[Items from a data source]
----

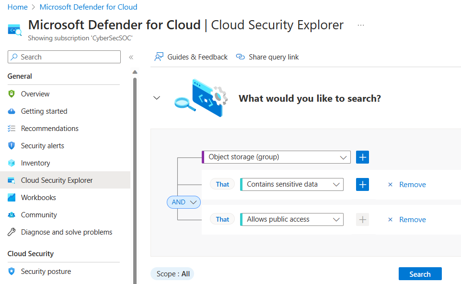The height and width of the screenshot is (284, 461).
Task: Click the Community people icon
Action: 12,215
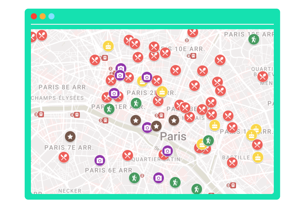
Task: Select the yellow cake marker in the top-left area
Action: [108, 46]
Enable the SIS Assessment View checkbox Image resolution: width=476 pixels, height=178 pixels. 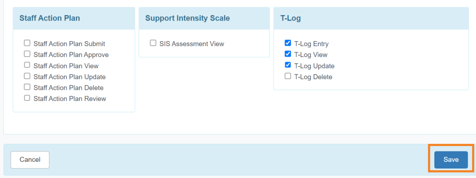(x=153, y=43)
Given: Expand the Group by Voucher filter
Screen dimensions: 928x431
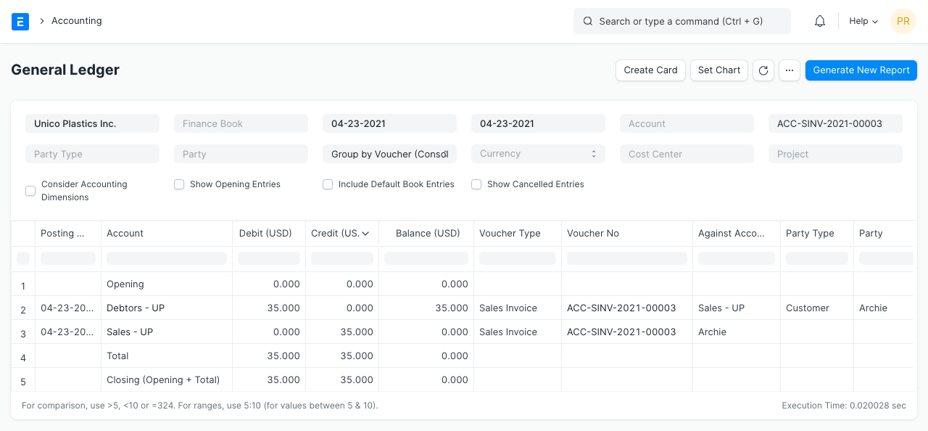Looking at the screenshot, I should tap(389, 154).
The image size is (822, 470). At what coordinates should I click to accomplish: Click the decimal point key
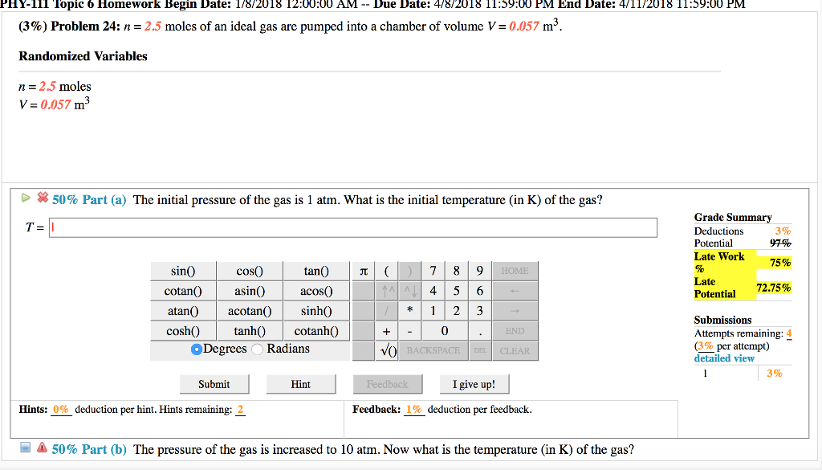click(x=480, y=331)
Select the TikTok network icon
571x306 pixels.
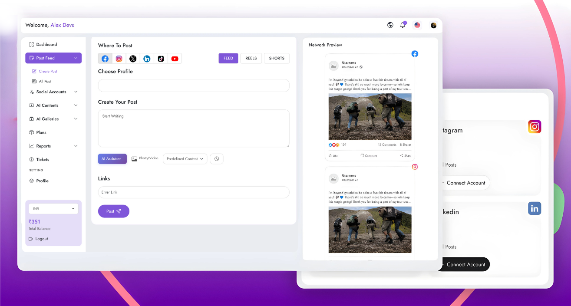[x=161, y=59]
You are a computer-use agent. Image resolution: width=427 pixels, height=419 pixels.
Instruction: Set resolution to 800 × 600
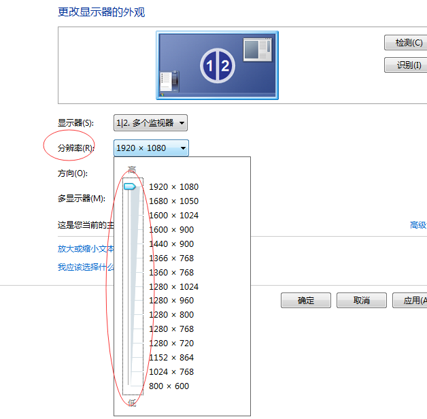[169, 386]
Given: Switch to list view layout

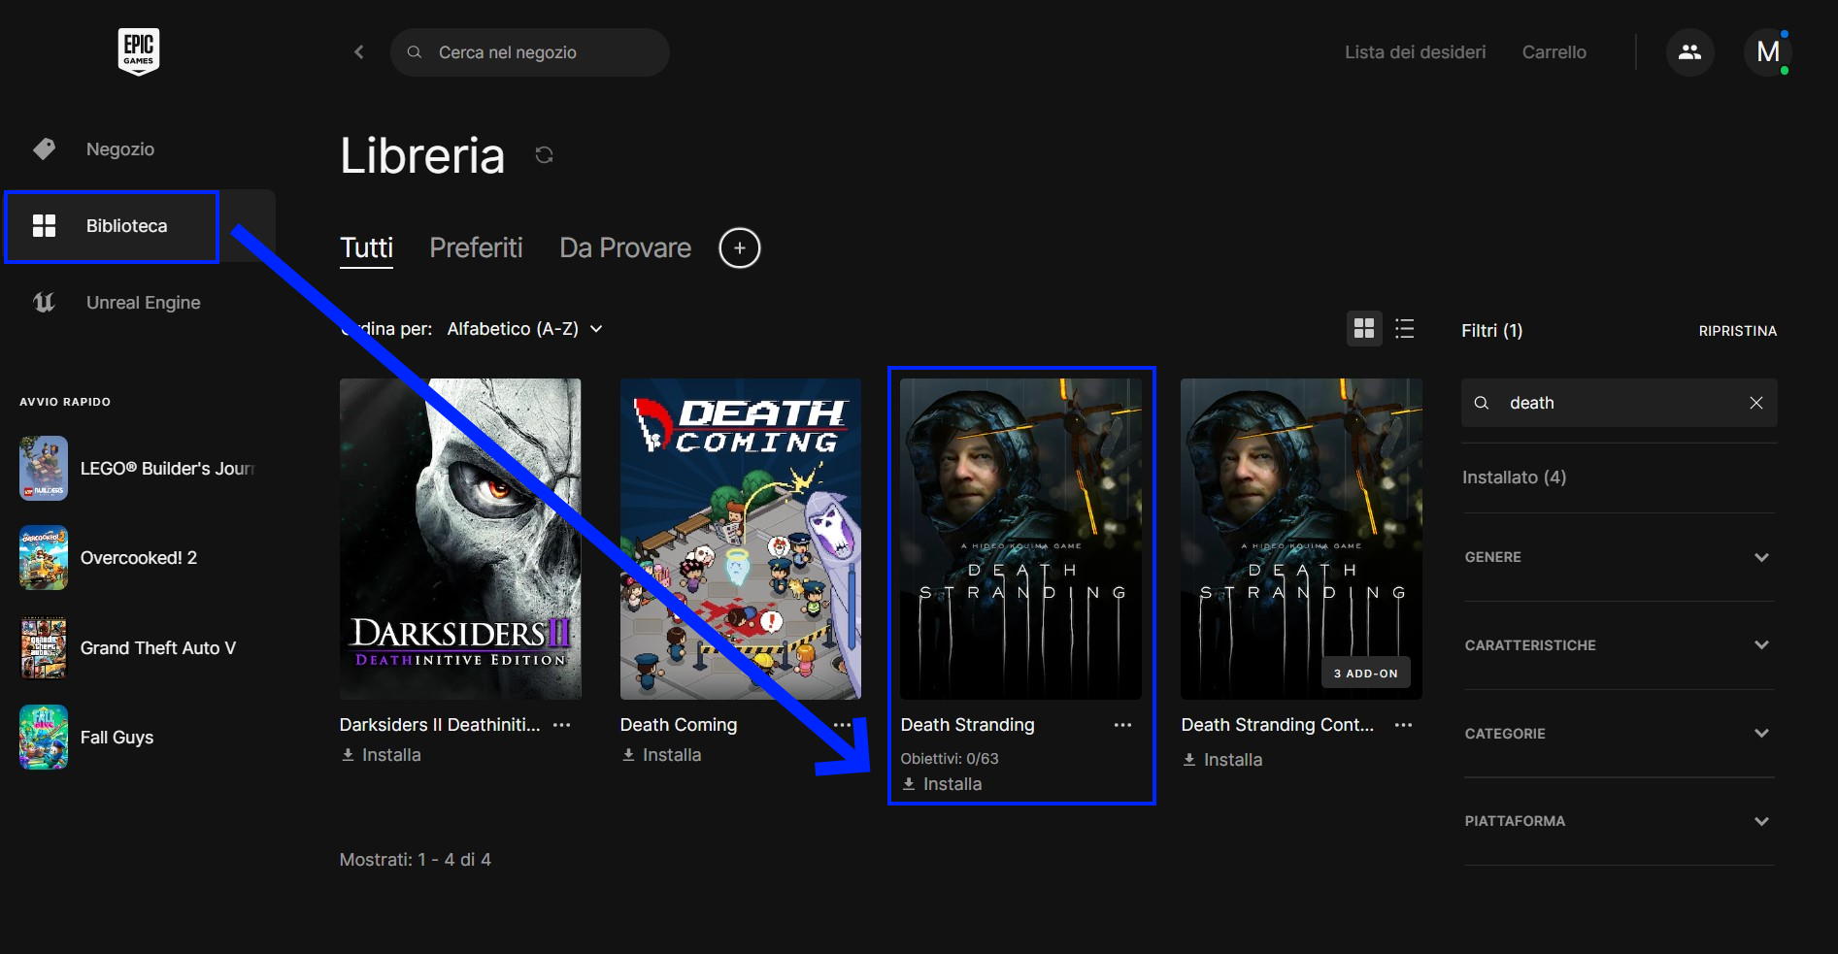Looking at the screenshot, I should pos(1404,329).
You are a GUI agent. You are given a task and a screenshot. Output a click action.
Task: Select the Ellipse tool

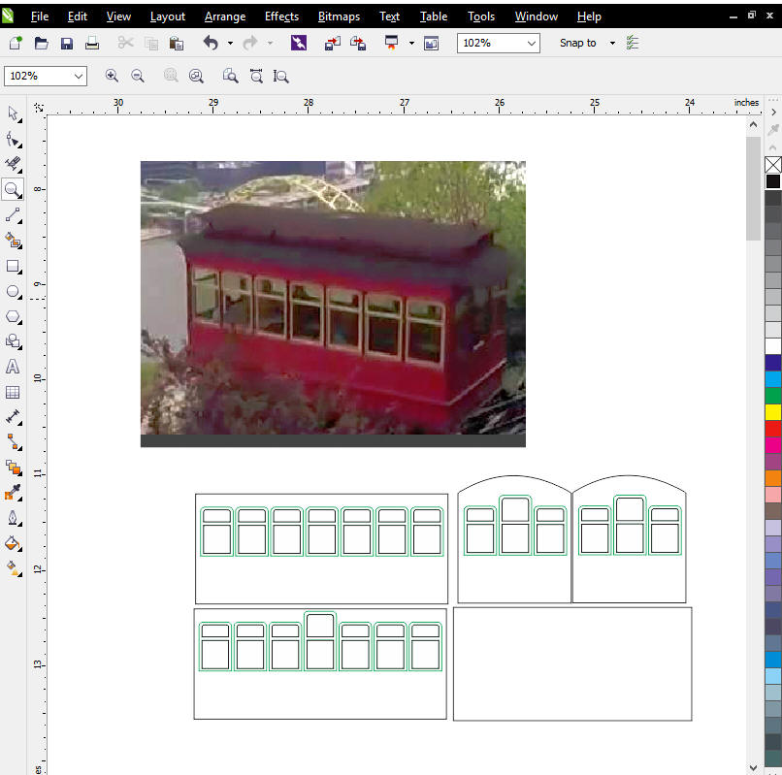13,291
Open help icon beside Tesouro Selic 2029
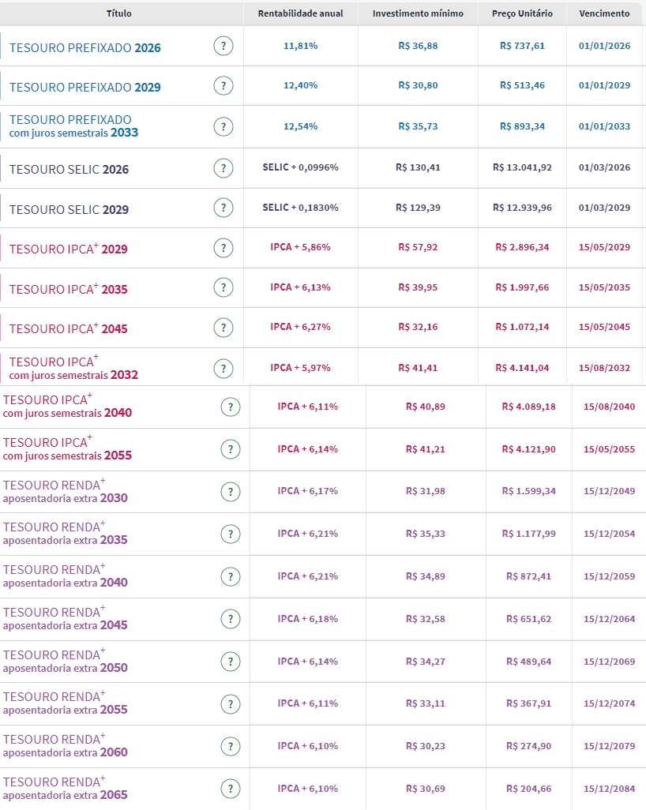 [x=223, y=208]
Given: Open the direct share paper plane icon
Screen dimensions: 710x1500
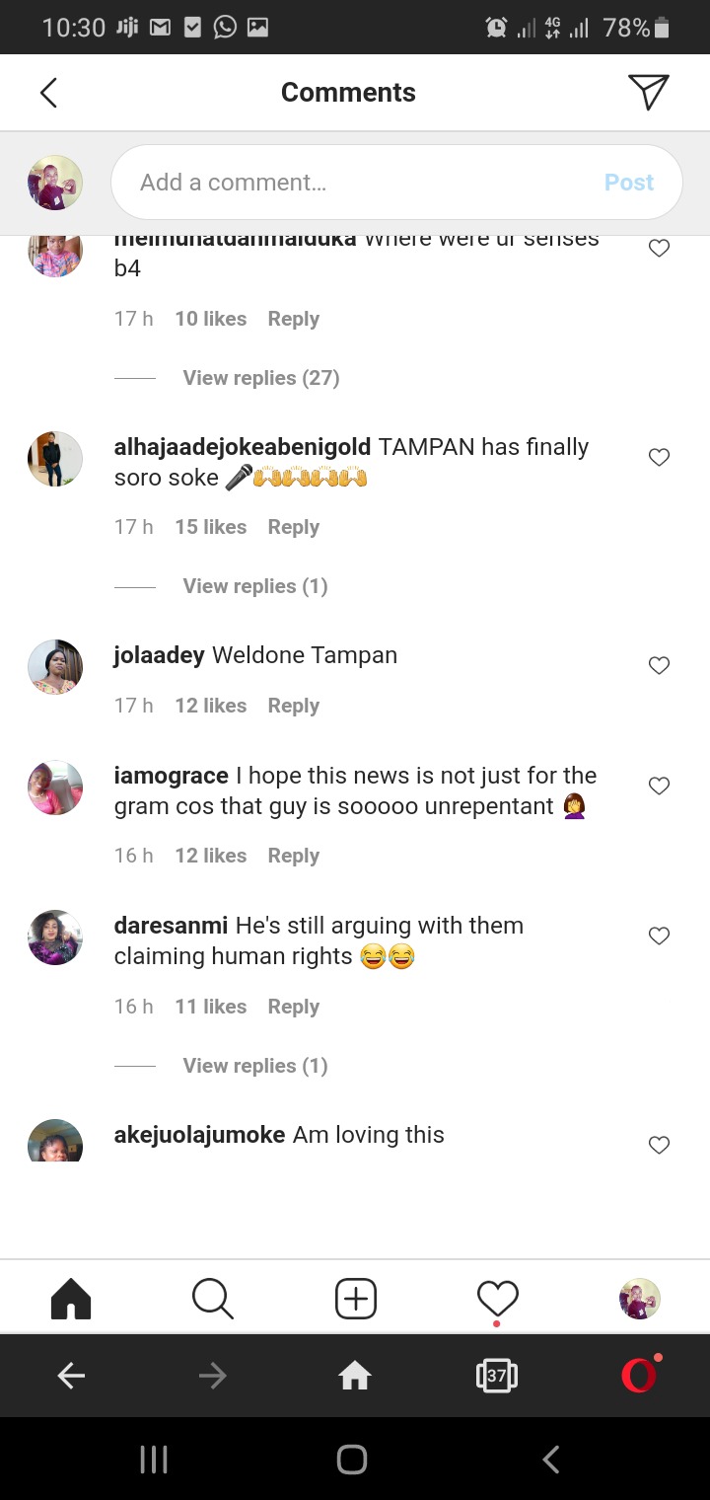Looking at the screenshot, I should click(649, 92).
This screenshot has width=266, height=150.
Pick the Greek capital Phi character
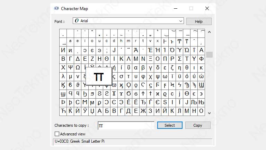pos(201,59)
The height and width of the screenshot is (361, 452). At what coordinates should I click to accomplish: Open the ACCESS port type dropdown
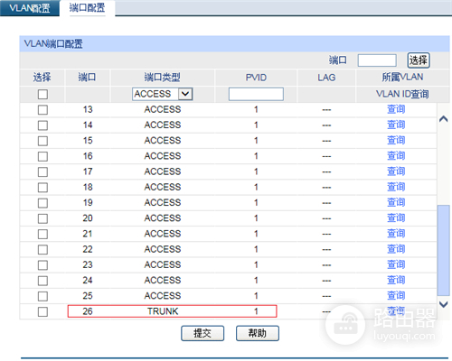pos(163,94)
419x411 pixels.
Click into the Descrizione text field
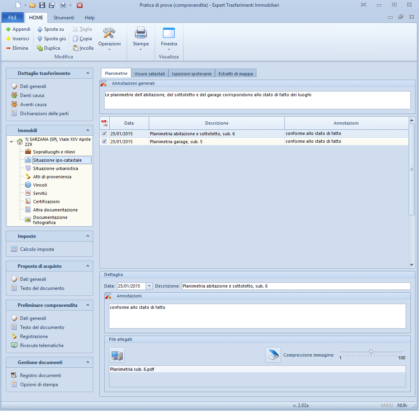[x=296, y=286]
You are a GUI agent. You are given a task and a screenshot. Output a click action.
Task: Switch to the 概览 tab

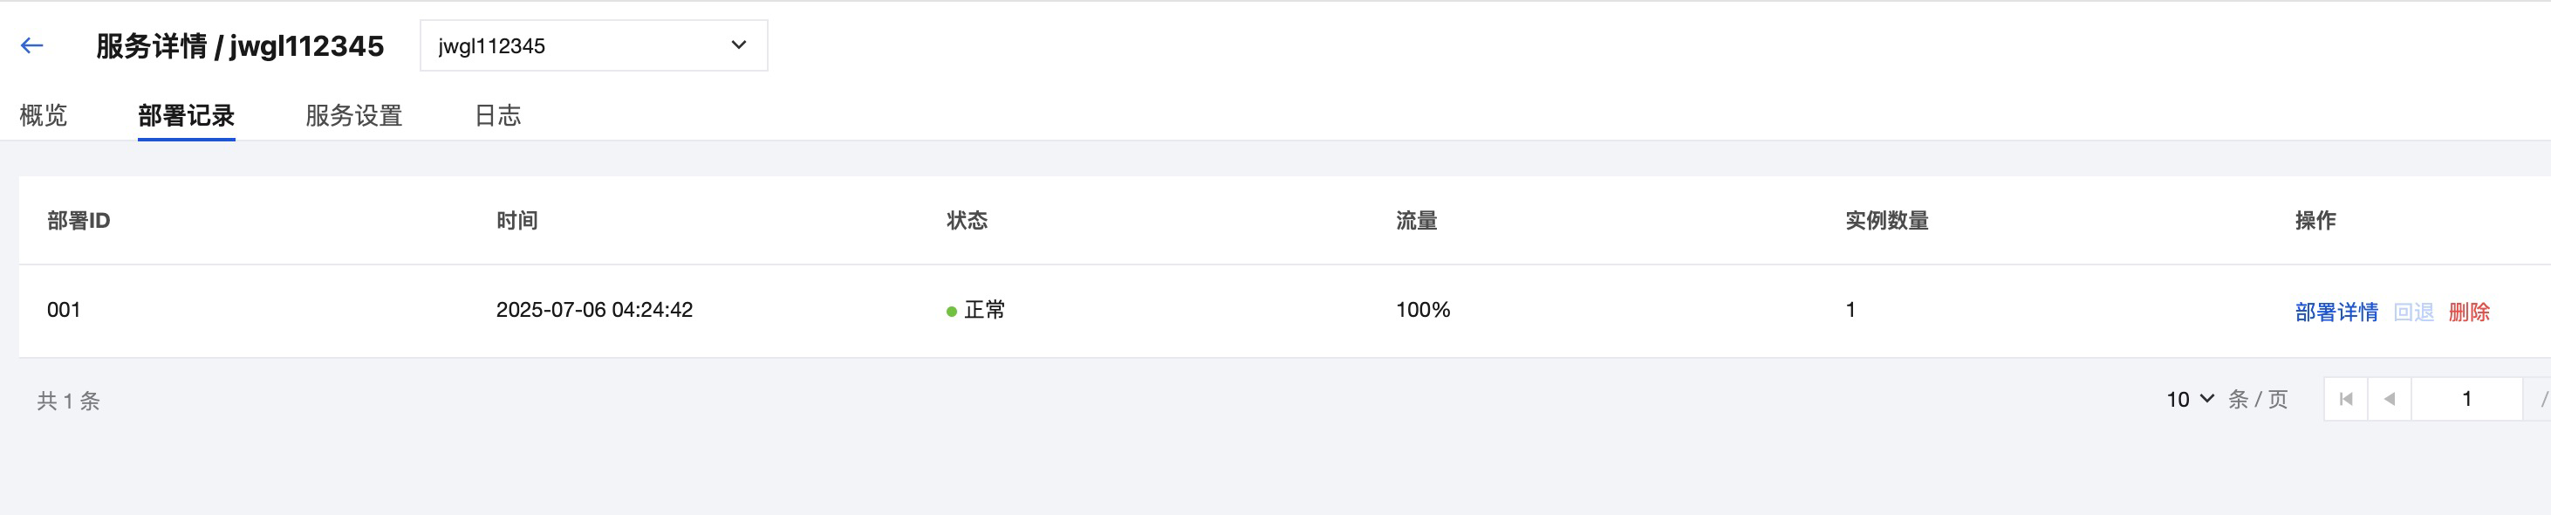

----

AIM OF THE TASK:
In your reply, please set down exactly the lines from the one containing "Screen dimensions: 710x1500" through the end of the records, with the pictures left out.

EXPECTED ANSWER:
Screen dimensions: 710x1500
Looking at the screenshot, I should click(649, 92).
This screenshot has width=266, height=150.
Pick the Greek capital Phi character
pos(201,59)
The height and width of the screenshot is (361, 452). At what coordinates should I click to accomplish: Open the ACCESS port type dropdown
pos(163,94)
419x411 pixels.
Click into the Descrizione text field
[x=296, y=286]
You are a GUI agent. You are given a task and a screenshot. Output a click action.
Task: Switch to the 概览 tab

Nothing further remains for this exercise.